─── PROVIDED DATA ───

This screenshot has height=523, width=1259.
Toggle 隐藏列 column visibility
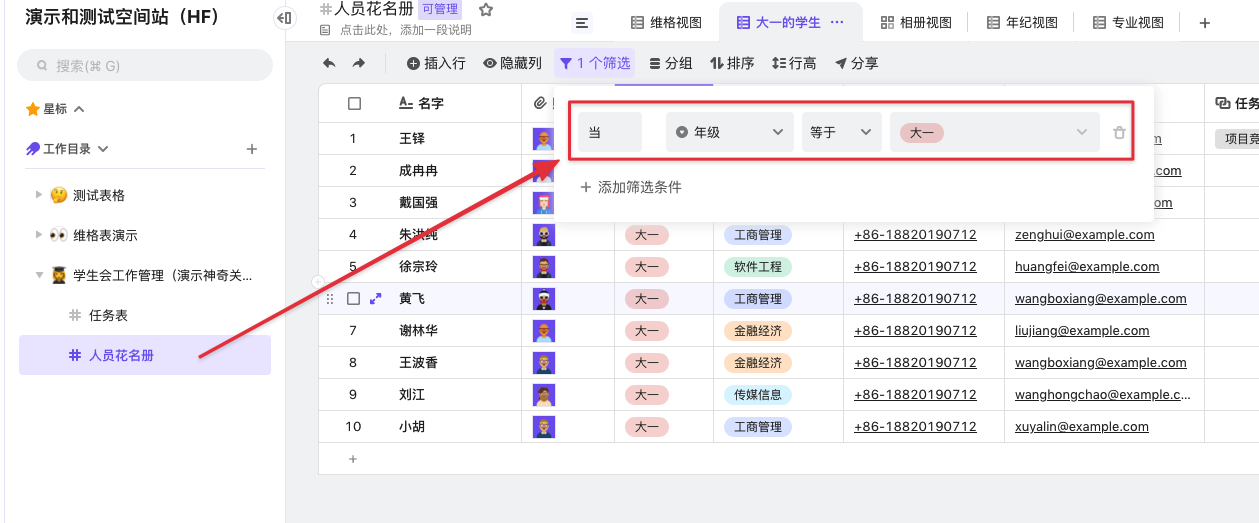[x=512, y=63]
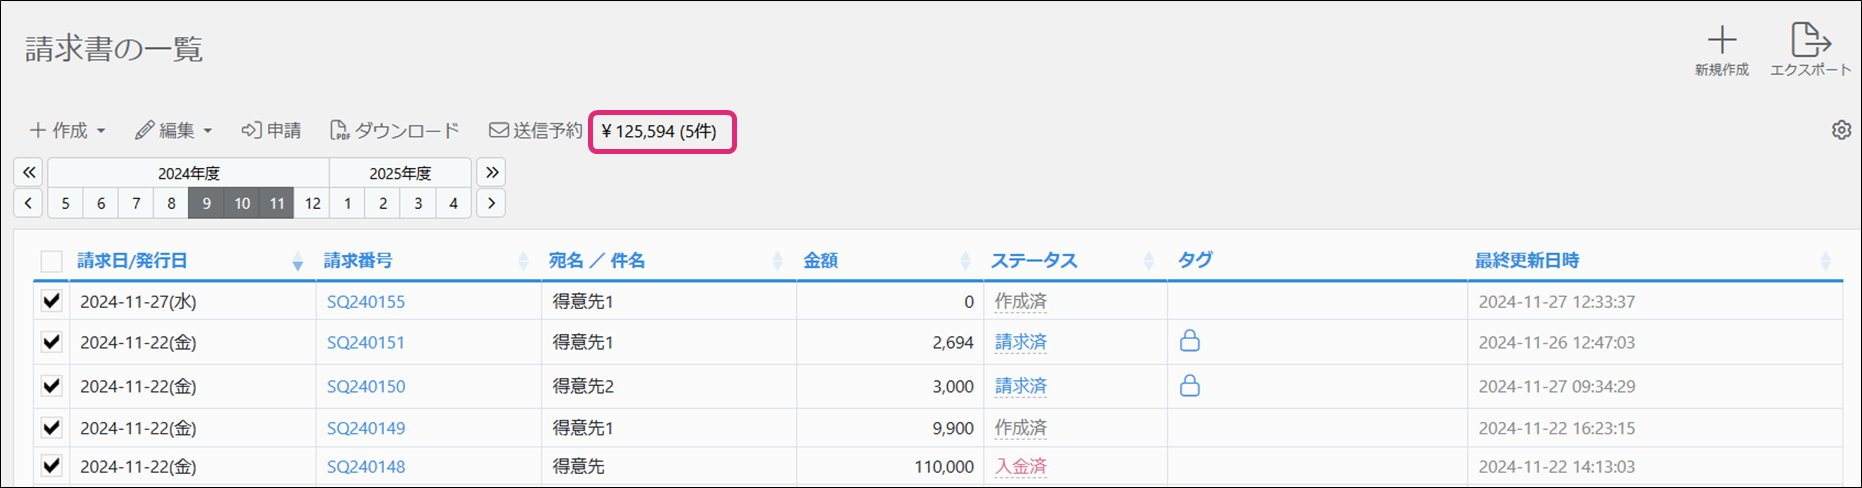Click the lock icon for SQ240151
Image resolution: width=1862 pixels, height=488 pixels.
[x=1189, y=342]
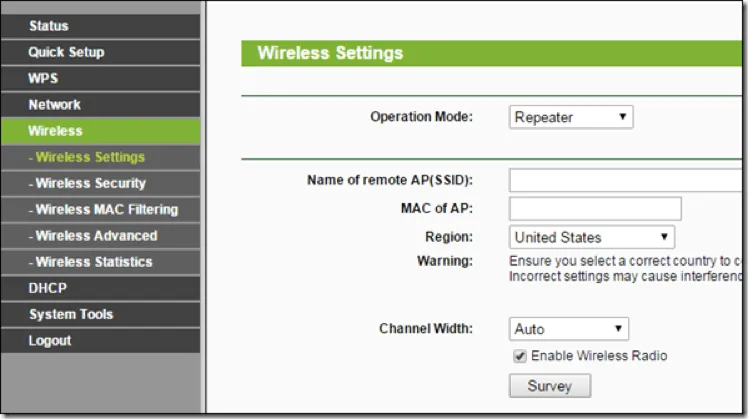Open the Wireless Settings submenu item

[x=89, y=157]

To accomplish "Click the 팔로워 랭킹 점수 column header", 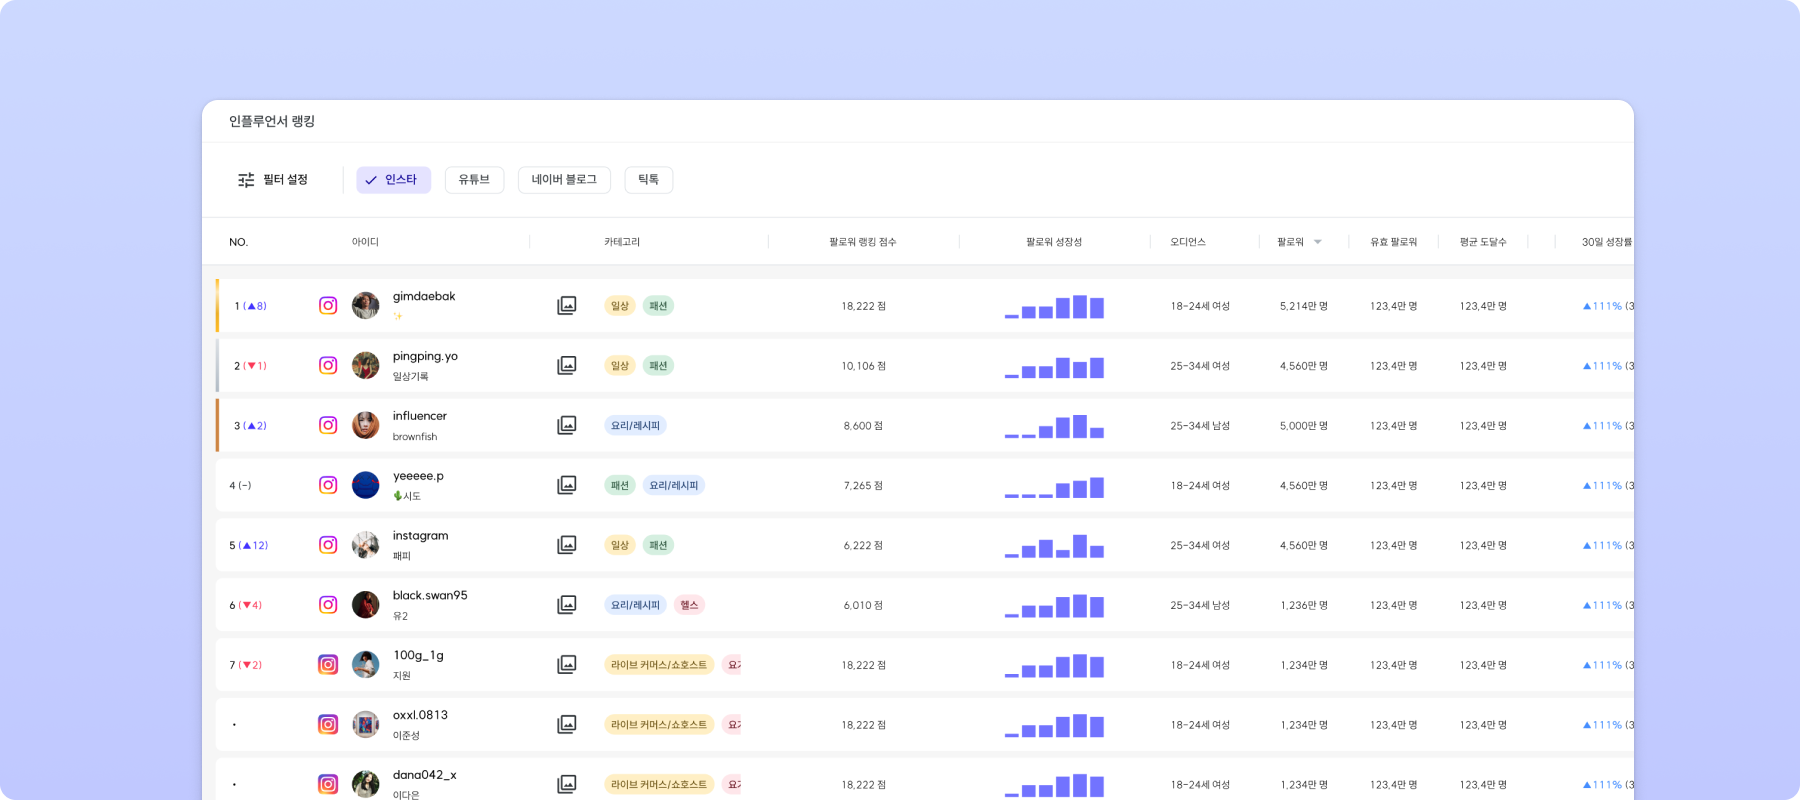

───
─── PROVIDED DATA ───

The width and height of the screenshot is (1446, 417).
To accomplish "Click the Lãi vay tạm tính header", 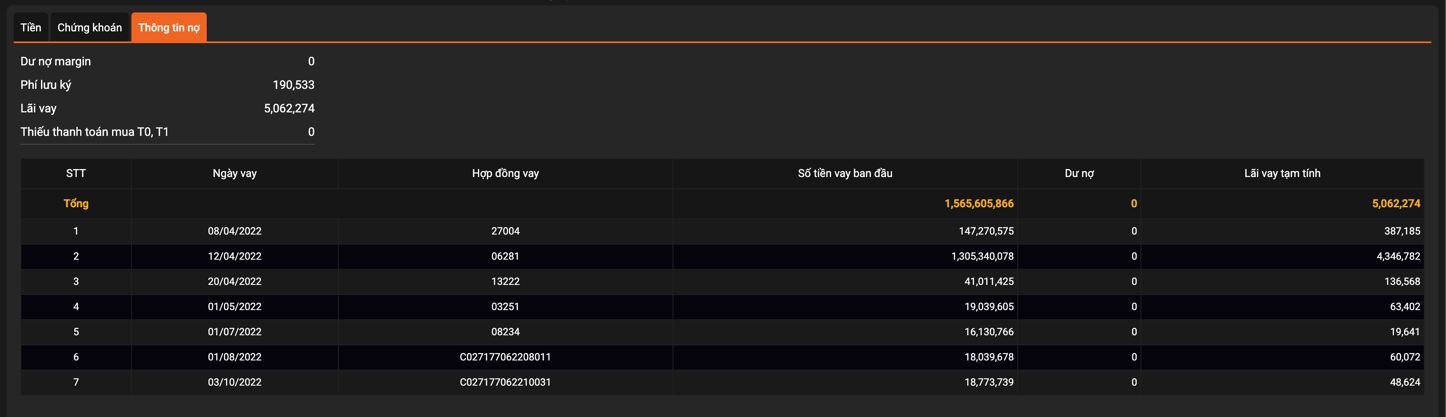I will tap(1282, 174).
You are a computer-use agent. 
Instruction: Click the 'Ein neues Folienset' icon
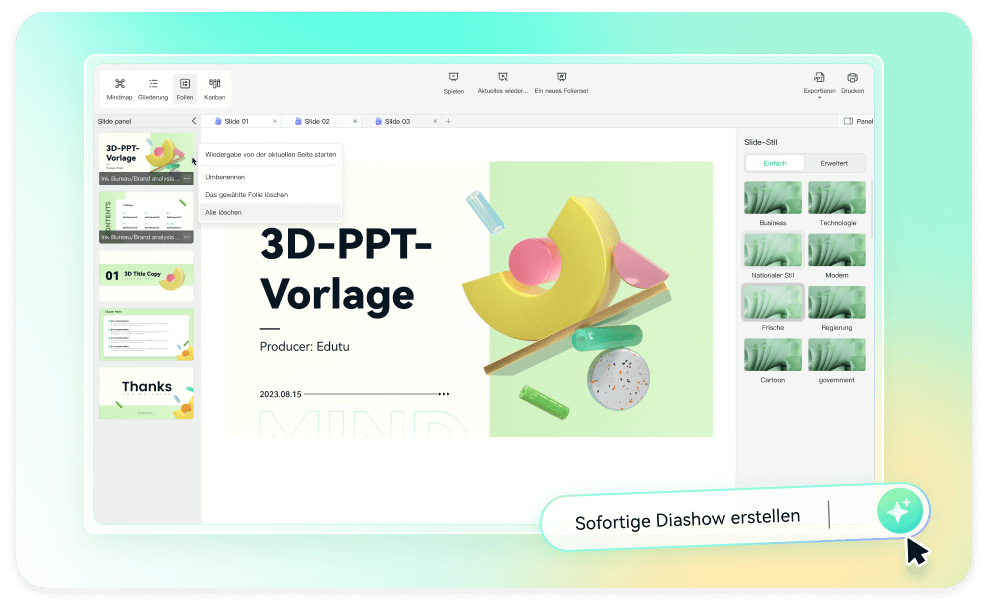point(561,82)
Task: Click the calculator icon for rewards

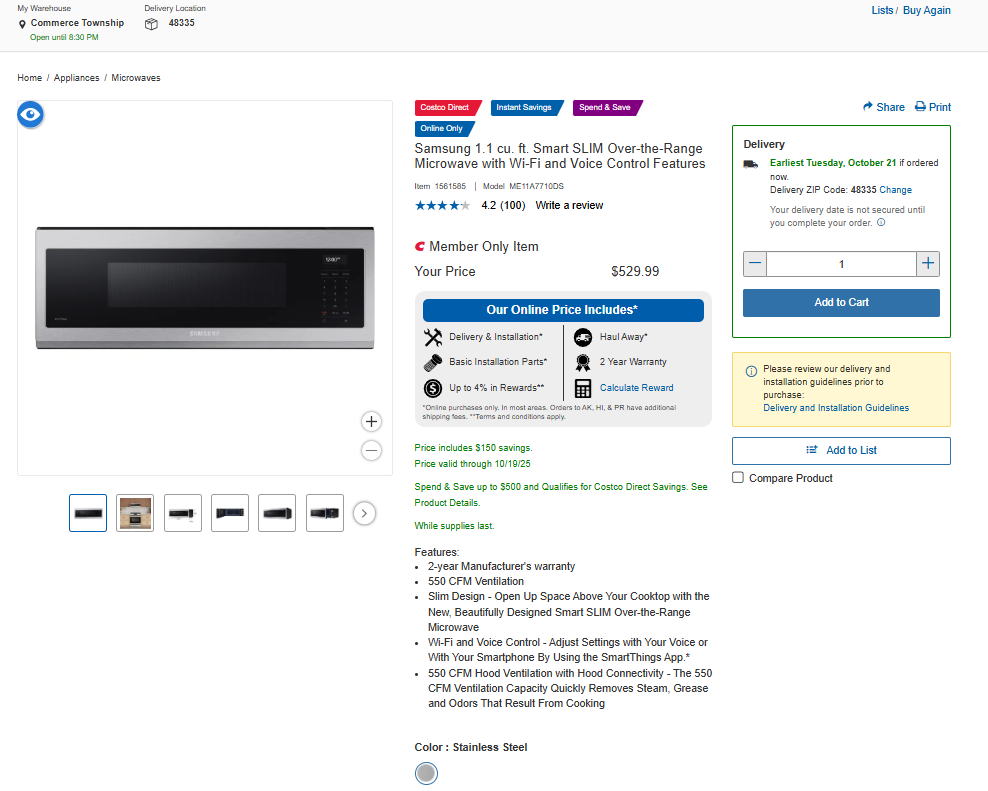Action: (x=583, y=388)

───
─── PROVIDED DATA ───

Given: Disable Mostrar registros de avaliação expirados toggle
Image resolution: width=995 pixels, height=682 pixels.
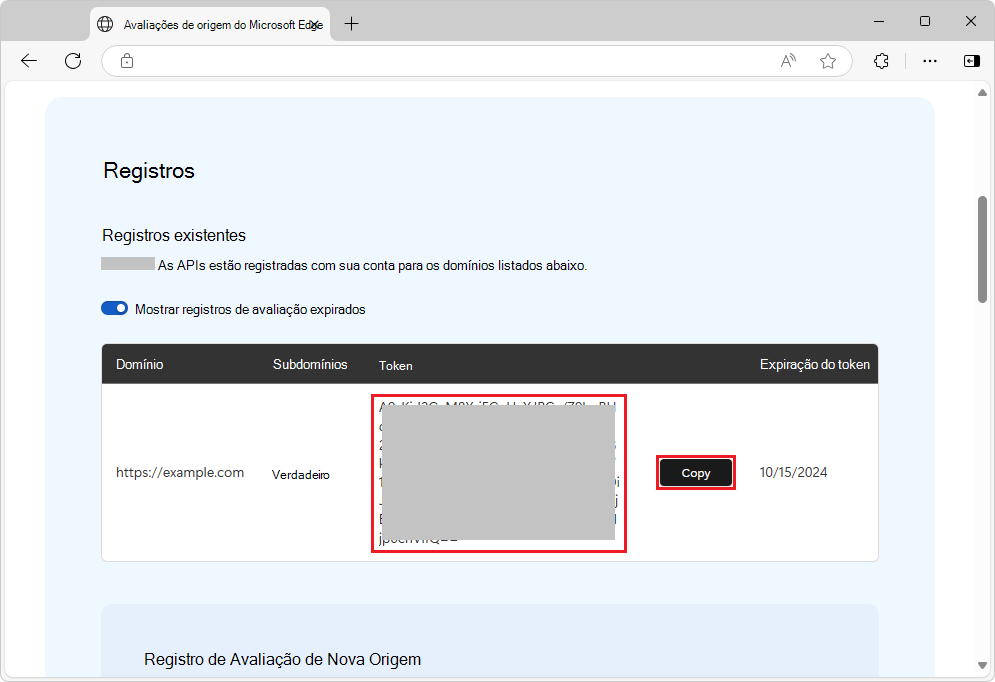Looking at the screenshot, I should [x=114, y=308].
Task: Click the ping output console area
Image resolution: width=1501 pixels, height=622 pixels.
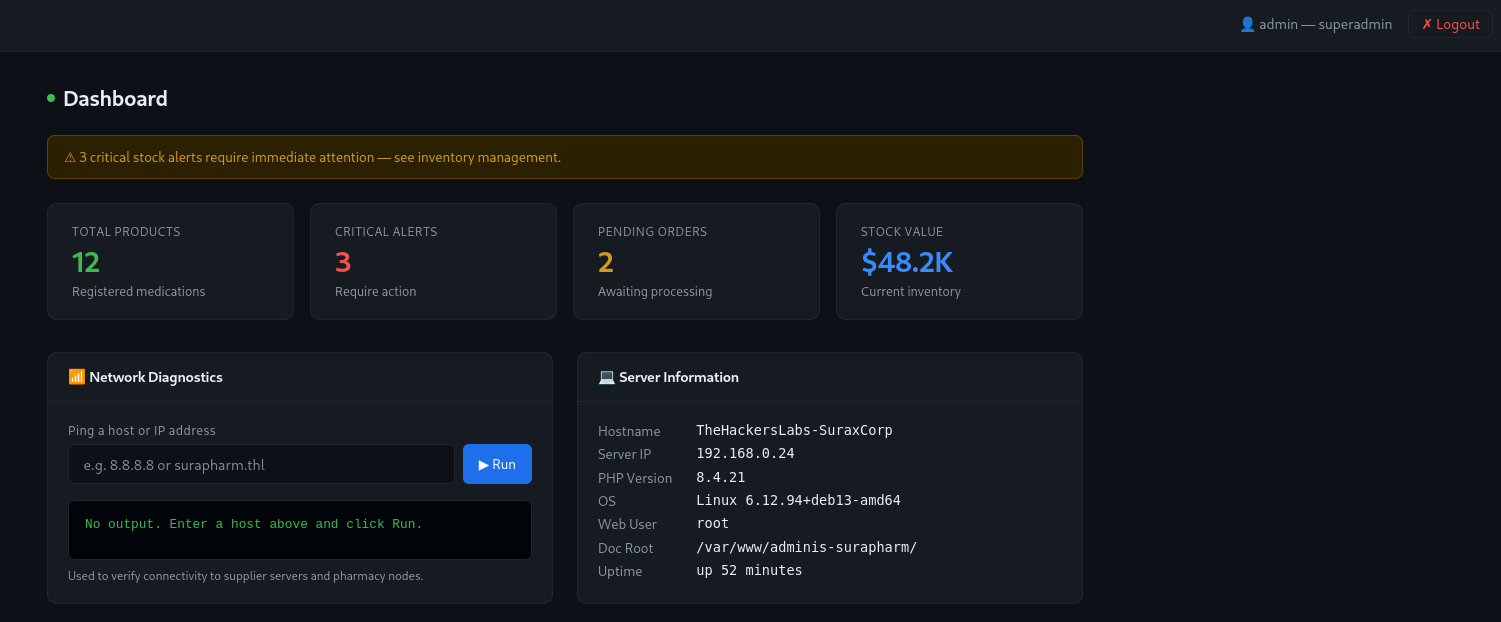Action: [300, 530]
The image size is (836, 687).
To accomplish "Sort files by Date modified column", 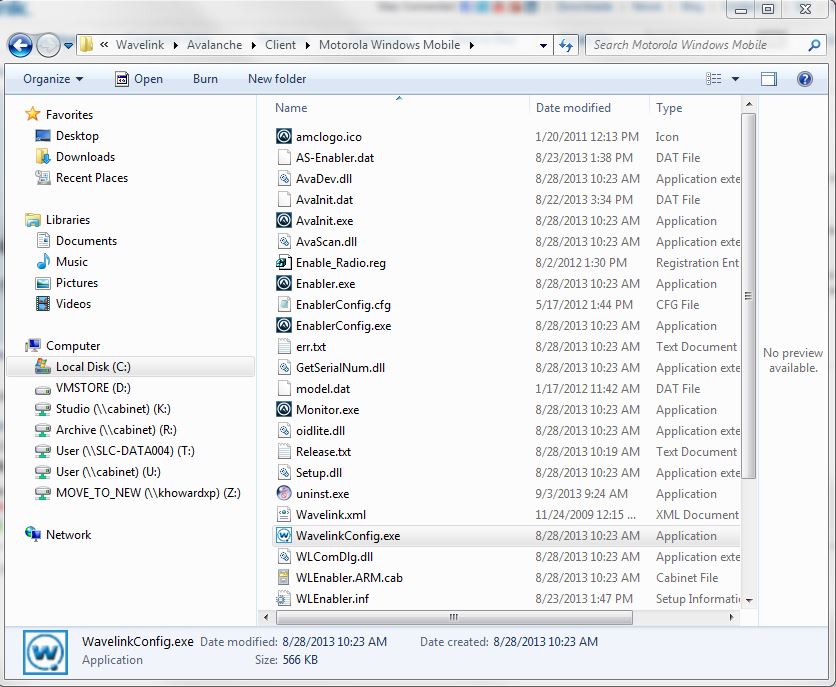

───

Starting with the line that has "This screenshot has height=523, width=1259." and going on through the line that has "랭킹 점수 column", transcribe the records above exactly, but skip the pictures.

This screenshot has height=523, width=1259.
Toggle 隐藏列 column visibility
[x=512, y=63]
Click the lock icon for SQ240151
Image resolution: width=1862 pixels, height=488 pixels.
[x=1189, y=342]
Open the Wireless Settings submenu item

[x=89, y=157]

To accomplish "Click the 팔로워 랭킹 점수 column header", 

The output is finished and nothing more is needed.